━━━ Material provided ━━━
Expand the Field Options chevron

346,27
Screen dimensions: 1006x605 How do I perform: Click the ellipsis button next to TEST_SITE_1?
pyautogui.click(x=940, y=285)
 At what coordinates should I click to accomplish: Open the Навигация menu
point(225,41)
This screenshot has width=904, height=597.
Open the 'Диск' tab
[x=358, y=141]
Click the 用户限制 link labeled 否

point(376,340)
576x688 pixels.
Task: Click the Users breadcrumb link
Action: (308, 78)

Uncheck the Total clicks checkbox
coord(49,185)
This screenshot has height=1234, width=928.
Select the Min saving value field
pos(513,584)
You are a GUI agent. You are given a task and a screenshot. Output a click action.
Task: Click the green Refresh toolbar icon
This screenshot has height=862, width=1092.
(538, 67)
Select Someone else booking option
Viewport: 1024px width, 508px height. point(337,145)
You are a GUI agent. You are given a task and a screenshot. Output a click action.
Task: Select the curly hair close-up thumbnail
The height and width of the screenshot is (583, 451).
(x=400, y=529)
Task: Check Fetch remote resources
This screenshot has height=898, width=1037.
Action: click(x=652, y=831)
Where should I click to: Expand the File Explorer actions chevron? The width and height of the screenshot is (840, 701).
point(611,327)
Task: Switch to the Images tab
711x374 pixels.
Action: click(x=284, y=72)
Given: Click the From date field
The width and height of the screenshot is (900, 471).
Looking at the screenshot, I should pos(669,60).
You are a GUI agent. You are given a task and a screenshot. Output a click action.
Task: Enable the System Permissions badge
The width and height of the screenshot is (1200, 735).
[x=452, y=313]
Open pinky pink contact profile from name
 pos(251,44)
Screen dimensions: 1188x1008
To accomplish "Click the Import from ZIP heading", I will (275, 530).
━━━
Instructions to follow:
Print the data in full, with each line exactly as given.

Solution below:
Expand the Field Options chevron

346,27
Screen dimensions: 1006x605 How do I perform: Click the ellipsis button next to TEST_SITE_1?
pyautogui.click(x=940, y=285)
 At what coordinates should I click to accomplish: Open the Навигация menu
point(225,41)
This screenshot has width=904, height=597.
Open the 'Диск' tab
[x=358, y=141]
Click the 用户限制 link labeled 否

point(376,340)
576x688 pixels.
Task: Click the Users breadcrumb link
Action: (308, 78)

Uncheck the Total clicks checkbox
coord(49,185)
This screenshot has height=1234, width=928.
Select the Min saving value field
pos(513,584)
You are a GUI agent. You are given a task and a screenshot. Output a click action.
Task: Click the green Refresh toolbar icon
This screenshot has height=862, width=1092.
(538, 67)
Select Someone else booking option
Viewport: 1024px width, 508px height. point(337,145)
You are a GUI agent. You are given a task and a screenshot. Output a click action.
Task: Select the curly hair close-up thumbnail
The height and width of the screenshot is (583, 451).
(x=400, y=529)
Task: Check Fetch remote resources
This screenshot has height=898, width=1037.
Action: click(x=652, y=831)
Where should I click to: Expand the File Explorer actions chevron? The width and height of the screenshot is (840, 701).
point(611,327)
Task: Switch to the Images tab
711x374 pixels.
Action: click(x=284, y=72)
Given: Click the From date field
The width and height of the screenshot is (900, 471).
Looking at the screenshot, I should pos(669,60).
You are a GUI agent. You are given a task and a screenshot. Output a click action.
Task: Enable the System Permissions badge
The width and height of the screenshot is (1200, 735).
[x=452, y=313]
Open pinky pink contact profile from name
 pos(251,44)
Screen dimensions: 1188x1008
To accomplish "Click the Import from ZIP heading", I will (275, 530).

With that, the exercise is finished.